CDVS Library  14.0
Compact Descriptors for Visual Search
Documentation

Introduction

This is the documentation of the CDVS Library, a library with minimal dependencies to encode/decode and use MPEG-7 compliant Compact Descriptors for Visual Search. The binary format of CDVS descriptors is specified in ISO/IEC FDIS 15938-13 "Compact Descriptors for Visual Search". For further information see http://mpeg.chiariglione.org/standards/mpeg-7/compact-descriptors-visual-search

The CDVS Library structure is based on:

Abstract API

The CDVS abstract API is composed by three abstract base classes and a factory method to get an actual implementation of the classes; the implementation is composed by derived classes that implement the virtual methods declared in the abstract base classes.

The CDVS abstract API is contained in a file named CdvsInterface.h and contains the following classes:

All classes have a factory method and virtual abstract methods that define the API. In the following we provide a brief description, whereas a complete reference documentation of the API is available in this document.

CdvsConfiguration

class CdvsConfiguration {
public:
    virtual ~CdvsConfiguration() {};
    static CdvsConfiguration * cdvsConfigurationFactory(const char * configfile = NULL);
    virtual const Parameters & getParameters(int mode) const = 0;
    virtual Parameters & setParameters(int mode) = 0;
    static int getMode(int descLen);
};

CdvsConfiguration contains a static factory method “cdvsConfigurationFactory” that produces an instance of itself; if no parameter is given the configuration will contain the correct default parameter values for all modes from 0 to 6. If a “configfile” is passed as parameter, the factory method will read the file and change the default values accondingly; the format of the file must be the following:

[Mode = n]
paramName = value

Example:

[Mode = 1]
wmThreshold2Way = 1.64
gdThreshold = 9.285

[Mode = 2]
wmThreshold = 2.7
wmMixed = 2.785

[Mode = 3]
wmThreshold = 2.12
wmMixed = 2.19
gdThresholdMixed = 6.025

[Mode = 4]
gdThreshold = 7.235

[Mode = 5]
wmThreshold = 2.165

[Mode = 6]
wmThreshold = 2.15

The list of parameters that can be changed is the following:

int descLength;                                  length in bytes of the CDVS descriptor (i.e. 512, 1024, 2048)
int resizeMaxSize;                               maximum size of one side of the image 
int blockWidth;                                  coordinate coding: spatial resolution of the coordinates (max error = blockWidth/2)

### WORK TO DO
[1] Which parameter names are given values in the example configuration file in the CDVS Library documentation? List each name once.
[2] Duplicate the stretch of the CDVS Library documentation from "The CDVS abstract API is composed" through "abstract base classes.".

### DATA ENTRIES
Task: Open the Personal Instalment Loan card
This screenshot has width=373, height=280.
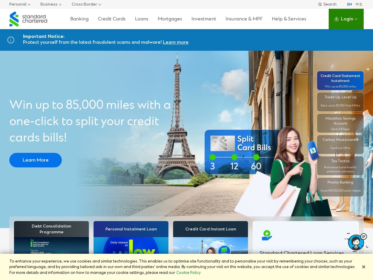Action: 131,229
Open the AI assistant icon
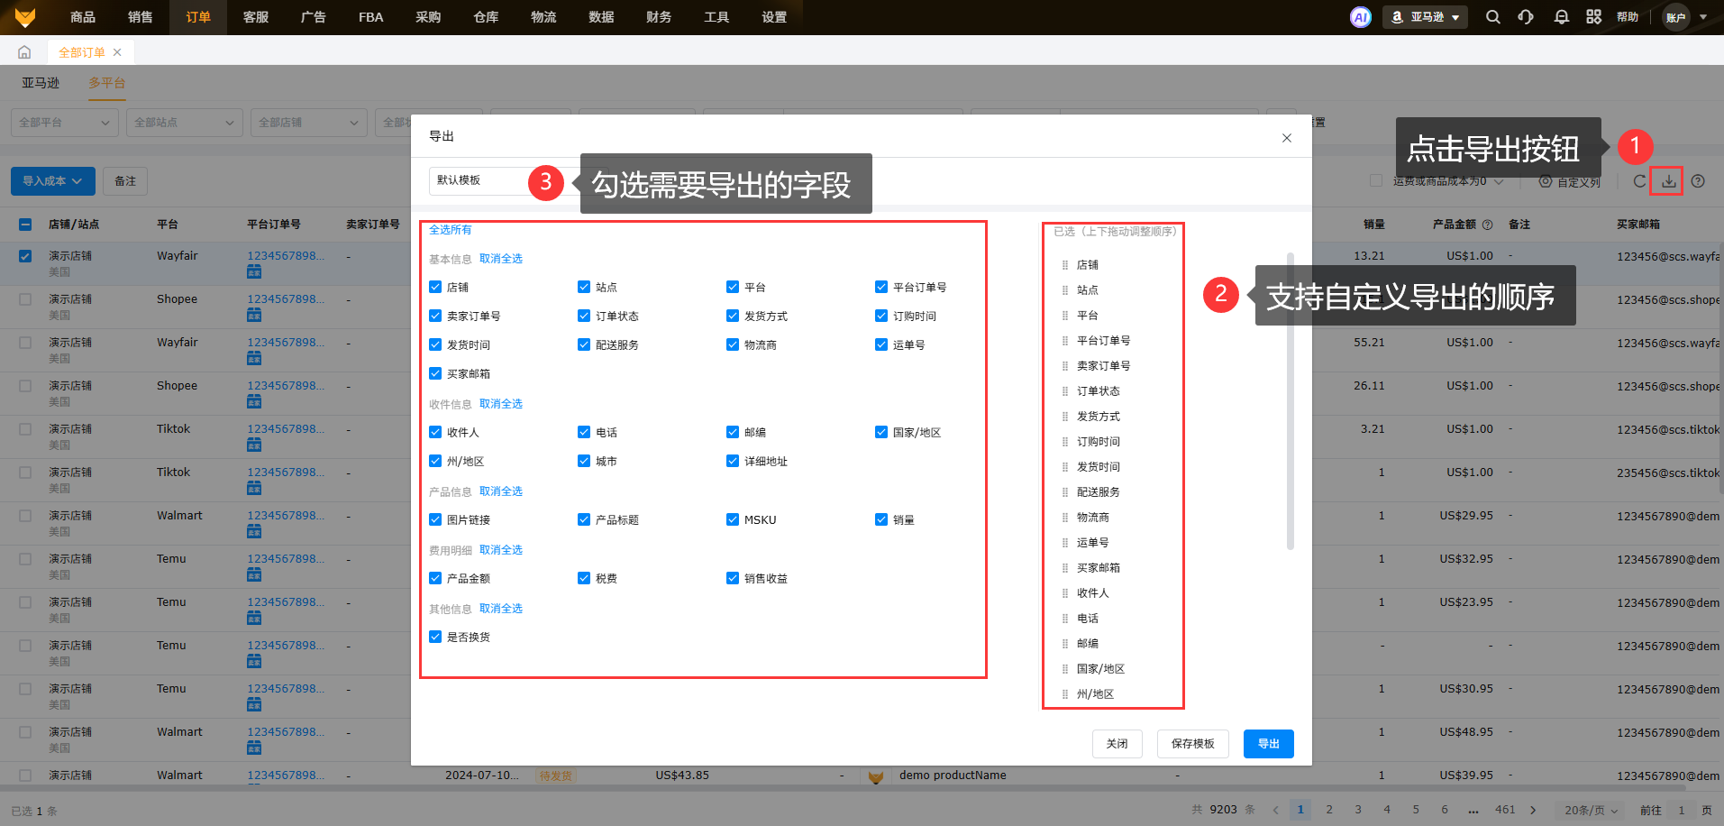The height and width of the screenshot is (826, 1724). pyautogui.click(x=1360, y=17)
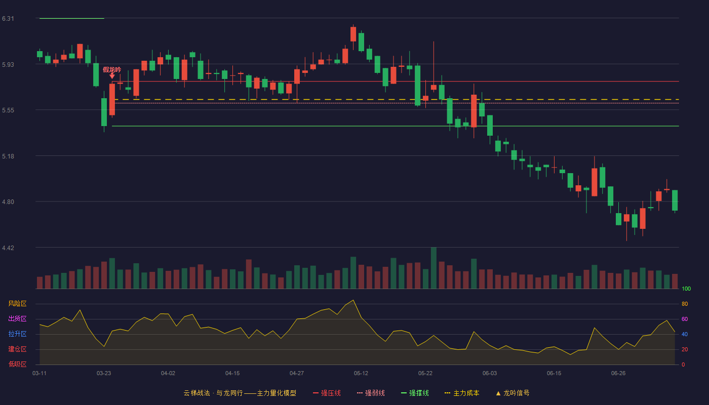Image resolution: width=709 pixels, height=405 pixels.
Task: Select the 建仓区 zone label
Action: coord(17,349)
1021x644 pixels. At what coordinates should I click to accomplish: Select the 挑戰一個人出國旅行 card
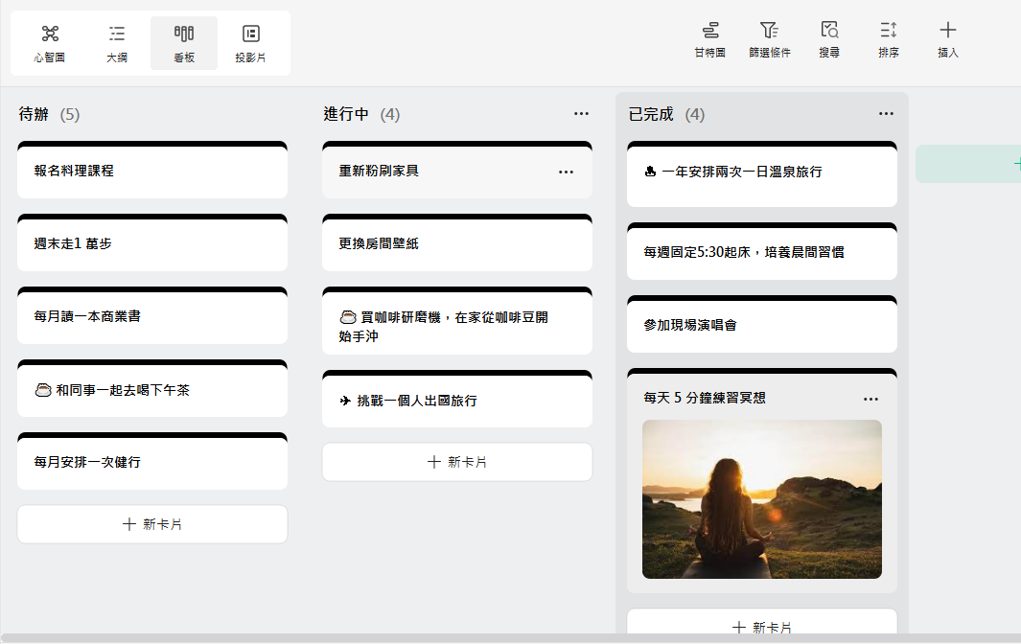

### RESPONSES FOR EACH TASK
[1]
wmThreshold2Way
gdThreshold
wmThreshold
wmMixed
gdThresholdMixed

[2]
The CDVS abstract API is composed by three abstract base classes and a factory method to get an actual implementation of the classes; the implementation is composed by derived classes that implement the virtual methods declared in the abstract base classes.